After the file has been uploaded, the Hatch server will analyze the video and transcode it into the necessary formats to be ready for web streaming (WebM, Theora and H.264). A hash is created and the file is submitted to one or several indexes and seeders depending on the information supplied by the user and the Hatch server settings.

Once the transcode is completed, the Hatch server pushes the hash back to the Launch server and the end-user who can then add it to his watchlist inside the Firefox add-on or app.

The Wire collects hashes and additional metadata for video files and provides this information to end-users, seeders and any web service that utilizes the content. A list of videos can be subscribed to by any RSS service or from inside the Flit Firefox add-on.

3. BIRDSEED

Any user or organisation who wants to support a specific wire can download and install Birdseed, which will automatically download and seed all videos added to the Wire.

4. SPARKD — BRINGING IT ALL TOGETHER 

While any of the Flit services can be run independently most of the time, a single server can provide all of the Launch, Hatch, Wire and Birdseed functionality to enable a video to be uploaded and seeded immediately. Sparkd is a web service that in addition to the bare-bone indexing and seeding service also provides a web front end and community where users can watch and discuss all the videos submitted to Sparkd.  Sparkd will run as a stand-alone web service buy any content can easily be embedded on other websites and established news channels could incorporate a Sparkd channel to complement their reporting on a specific and current topic.

FIREFOX ADD-ON

The Flit Firefox add-on will enable users to upload and index content straight from their web browser, either by using a public Hatch service or by transcoding and submitting their videos straight to a Wire. After a video has been submitted they can keep track on the status of the video and see how many people are streaming and sharing it.

Core benefits of this approach:

- Cost of distribution is offloaded onto the audience itself. – No central capital expenditure makes censorship and other such problems less likely.

- Atomised infrastructure allows value to be added “down the chain” in unpredictable ways. SPARKD is designed as a ‘minimum viable product’, facilitating communities in distributing media through their social graph. Both the original publiser and consequent viewers are able to mark up SPARKD videos in such a way as to create an emergent narrative trail between videos, which is readable both from within the SPARKD/flit ecosystem and within social network such as Twitter and Identica utilising the hashtag system. This allows people to identify videos in which they’re interested, but also can pull conversation, for example from the Twittersphere, into the HTML5/video playback environment.

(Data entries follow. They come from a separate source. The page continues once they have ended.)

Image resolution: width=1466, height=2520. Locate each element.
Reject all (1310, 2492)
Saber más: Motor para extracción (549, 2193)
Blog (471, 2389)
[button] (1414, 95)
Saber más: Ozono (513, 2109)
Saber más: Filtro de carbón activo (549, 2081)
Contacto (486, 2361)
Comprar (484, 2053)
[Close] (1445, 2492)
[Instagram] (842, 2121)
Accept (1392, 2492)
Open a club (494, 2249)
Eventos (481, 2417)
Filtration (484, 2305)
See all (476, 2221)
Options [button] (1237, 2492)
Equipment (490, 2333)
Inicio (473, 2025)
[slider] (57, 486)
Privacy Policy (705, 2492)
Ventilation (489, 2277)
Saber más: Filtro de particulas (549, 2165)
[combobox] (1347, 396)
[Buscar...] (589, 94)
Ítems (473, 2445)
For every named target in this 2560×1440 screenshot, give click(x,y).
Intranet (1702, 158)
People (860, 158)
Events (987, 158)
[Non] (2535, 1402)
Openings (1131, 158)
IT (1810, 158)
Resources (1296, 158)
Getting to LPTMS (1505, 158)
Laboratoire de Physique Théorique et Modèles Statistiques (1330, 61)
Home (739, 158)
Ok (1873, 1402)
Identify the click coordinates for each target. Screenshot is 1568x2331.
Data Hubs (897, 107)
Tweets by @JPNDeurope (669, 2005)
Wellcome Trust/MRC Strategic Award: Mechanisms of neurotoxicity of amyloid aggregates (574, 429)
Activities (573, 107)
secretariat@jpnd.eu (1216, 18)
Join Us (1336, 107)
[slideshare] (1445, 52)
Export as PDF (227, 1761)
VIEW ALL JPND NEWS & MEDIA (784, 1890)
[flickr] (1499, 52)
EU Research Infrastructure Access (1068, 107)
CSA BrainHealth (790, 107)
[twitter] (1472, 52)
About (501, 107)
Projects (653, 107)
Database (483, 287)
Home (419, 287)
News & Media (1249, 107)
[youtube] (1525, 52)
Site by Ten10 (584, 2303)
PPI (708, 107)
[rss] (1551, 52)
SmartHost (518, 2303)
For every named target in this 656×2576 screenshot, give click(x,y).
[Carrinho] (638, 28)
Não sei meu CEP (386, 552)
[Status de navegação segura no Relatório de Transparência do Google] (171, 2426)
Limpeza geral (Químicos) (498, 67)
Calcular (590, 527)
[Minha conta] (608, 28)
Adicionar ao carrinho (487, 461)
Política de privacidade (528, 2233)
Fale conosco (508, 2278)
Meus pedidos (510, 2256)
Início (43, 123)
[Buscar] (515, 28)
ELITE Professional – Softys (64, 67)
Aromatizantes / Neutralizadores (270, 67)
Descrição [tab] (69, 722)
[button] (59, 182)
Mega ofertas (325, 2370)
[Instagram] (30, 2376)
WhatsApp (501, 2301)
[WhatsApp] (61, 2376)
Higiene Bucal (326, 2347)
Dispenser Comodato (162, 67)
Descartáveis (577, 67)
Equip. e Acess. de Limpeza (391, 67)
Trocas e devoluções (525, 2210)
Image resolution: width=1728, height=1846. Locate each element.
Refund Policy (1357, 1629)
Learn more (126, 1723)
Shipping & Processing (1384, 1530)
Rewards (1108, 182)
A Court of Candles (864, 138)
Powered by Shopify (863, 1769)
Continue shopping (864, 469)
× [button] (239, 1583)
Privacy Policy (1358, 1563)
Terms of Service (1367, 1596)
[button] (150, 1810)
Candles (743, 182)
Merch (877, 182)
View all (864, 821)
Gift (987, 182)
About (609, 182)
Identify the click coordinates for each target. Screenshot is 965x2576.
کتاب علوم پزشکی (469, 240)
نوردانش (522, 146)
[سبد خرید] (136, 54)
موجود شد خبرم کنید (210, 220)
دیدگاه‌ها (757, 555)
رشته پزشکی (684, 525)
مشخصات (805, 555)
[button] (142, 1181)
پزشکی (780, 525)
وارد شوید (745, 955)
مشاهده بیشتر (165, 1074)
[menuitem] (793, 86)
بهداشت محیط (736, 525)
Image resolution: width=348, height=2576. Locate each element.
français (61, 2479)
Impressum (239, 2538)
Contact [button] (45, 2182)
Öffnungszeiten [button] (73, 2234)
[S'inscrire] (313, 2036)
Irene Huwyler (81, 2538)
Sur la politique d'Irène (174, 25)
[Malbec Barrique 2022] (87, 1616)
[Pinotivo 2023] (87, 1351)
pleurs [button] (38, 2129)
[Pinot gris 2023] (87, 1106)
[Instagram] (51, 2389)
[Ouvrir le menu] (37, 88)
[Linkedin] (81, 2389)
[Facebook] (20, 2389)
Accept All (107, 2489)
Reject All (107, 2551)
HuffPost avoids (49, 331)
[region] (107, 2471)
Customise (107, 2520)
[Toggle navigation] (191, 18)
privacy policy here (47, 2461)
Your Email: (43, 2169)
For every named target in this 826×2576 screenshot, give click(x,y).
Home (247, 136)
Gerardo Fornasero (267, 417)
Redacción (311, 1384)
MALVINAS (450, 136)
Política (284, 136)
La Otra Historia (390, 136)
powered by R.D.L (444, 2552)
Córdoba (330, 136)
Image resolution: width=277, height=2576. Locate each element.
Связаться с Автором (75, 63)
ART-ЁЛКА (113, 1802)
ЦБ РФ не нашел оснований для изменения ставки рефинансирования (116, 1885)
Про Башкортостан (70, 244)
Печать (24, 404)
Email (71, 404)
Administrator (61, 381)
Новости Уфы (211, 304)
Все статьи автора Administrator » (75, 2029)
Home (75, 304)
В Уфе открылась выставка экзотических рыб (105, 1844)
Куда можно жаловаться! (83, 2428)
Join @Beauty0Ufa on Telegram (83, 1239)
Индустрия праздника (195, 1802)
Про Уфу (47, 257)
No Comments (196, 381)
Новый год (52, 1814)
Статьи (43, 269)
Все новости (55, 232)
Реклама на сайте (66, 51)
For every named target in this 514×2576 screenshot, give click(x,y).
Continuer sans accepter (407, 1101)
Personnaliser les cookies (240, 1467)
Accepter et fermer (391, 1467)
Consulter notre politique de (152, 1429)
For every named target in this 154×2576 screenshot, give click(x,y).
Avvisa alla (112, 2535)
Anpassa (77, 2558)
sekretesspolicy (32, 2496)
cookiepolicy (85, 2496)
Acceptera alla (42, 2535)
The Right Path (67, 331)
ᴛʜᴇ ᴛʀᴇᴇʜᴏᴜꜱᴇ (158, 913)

- SPARKD videos are watched wherever they are embedded, and constantly recontextualised with this extrinsic social data, according to display motifs to be explored here. Urgent visual information can be drawn into ongoing conversation, displayed via or within social media clients, or responded to from tablet or phone devices.

USE-CASE

A citizen in Libya captures a sensitive video on her phone which she wishes to share. She selects the level of anonymity and privacy she needs and uses the free flit app for her Android phone to upload the information anonymously to the SPARKD server. The video is transcoded, indexed and made available for streaming.

As events develop in Libya, those monitoring SPARKD, its RSS or social media outputs have seen the ‘Libya’ index appear. They now note a new anonymous video has appeared, which they are immediately able to watch as it is seeded by SPARKD. As they watch, they too become seeders of the video, and as they begin to spread it through their social graphs, so to do their connections.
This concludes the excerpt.